--- POTONGAN DOKUMEN ---
------------------------------

Sengkarut Masalah Penggunaan Pukat Harimau di Laut Aceh

Ilustrasi kapal nelayan di Aceh. (foto: untuk masakini.co)

Bagikan

Sengkarut Masalah Penggunaan Pukat Harimau di Laut Aceh

Ilustrasi kapal nelayan di Aceh. (foto: untuk masakini.co)

MASAKINI.CO – Koalisi untuk Advokasi Laut Aceh (KuALA) meminta keseriusan Pemerintah Aceh mengawasi keamanan laut Aceh dari upaya-upaya perusakan yang dilakukan nelayan yang menggunakan pukat harimau.

Penangkapan nelayan diduga menggunakan pukat harimau oleh Kapal Pengawas Perikanan Hiu 08 milik Kementerian Kelautan dan Perikanan, di perairan Aceh Timur pada Jumat (3/9/2021) lalu harus diambil sebagai momentum memberantas pukat harimau di laut Aceh.

“Penggunaan jaring trawl (pukat harimau) merupakan sekelumit masalah perikanan Aceh yang belum mampu diselesaikan secara serius oleh Pemerintah, sehingga kondisi tersebut dimanfaatkan oleh pelaku usaha dengan cara meningkatkan skala usaha dan upaya penangkapan, walaupun penggunaannya bisa dipastikan beririsan dengan wilayah penangkapan nelayan kecil,” kata Sekjen KuALA, Gemal Bakri, Rabu (8/9/2021).

------------------------------

--- KUTIPAN SUMBER ---
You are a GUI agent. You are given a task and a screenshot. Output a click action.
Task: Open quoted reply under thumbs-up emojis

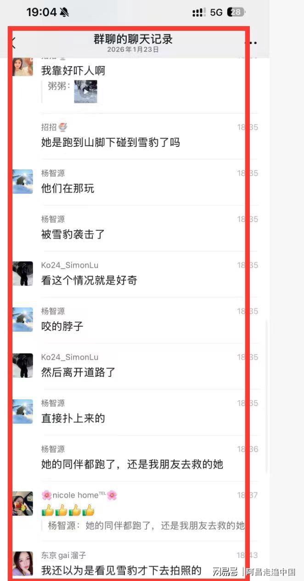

------------------------------

--- PERINTAH TUGAS ---
Ubah bagian teks tentang pukat harimau di laut Aceh, mulai dari "Penangkapan nelayan diduga" dan berakhir pada "Bakri, Rabu (8/9/2021).", dengan mengganti "pukat harimau" menjadi "jaring trawl".

--- JAWABAN ---
Penangkapan nelayan diduga menggunakan jaring trawl oleh Kapal Pengawas Perikanan Hiu 08 milik Kementerian Kelautan dan Perikanan, di perairan Aceh Timur pada Jumat (3/9/2021) lalu harus diambil sebagai momentum memberantas jaring trawl di laut Aceh.

“Penggunaan jaring trawl (jaring trawl) merupakan sekelumit masalah perikanan Aceh yang belum mampu diselesaikan secara serius oleh Pemerintah, sehingga kondisi tersebut dimanfaatkan oleh pelaku usaha dengan cara meningkatkan skala usaha dan upaya penangkapan, walaupun penggunaannya bisa dipastikan beririsan dengan wilayah penangkapan nelayan kecil,” kata Sekjen KuALA, Gemal Bakri, Rabu (8/9/2021).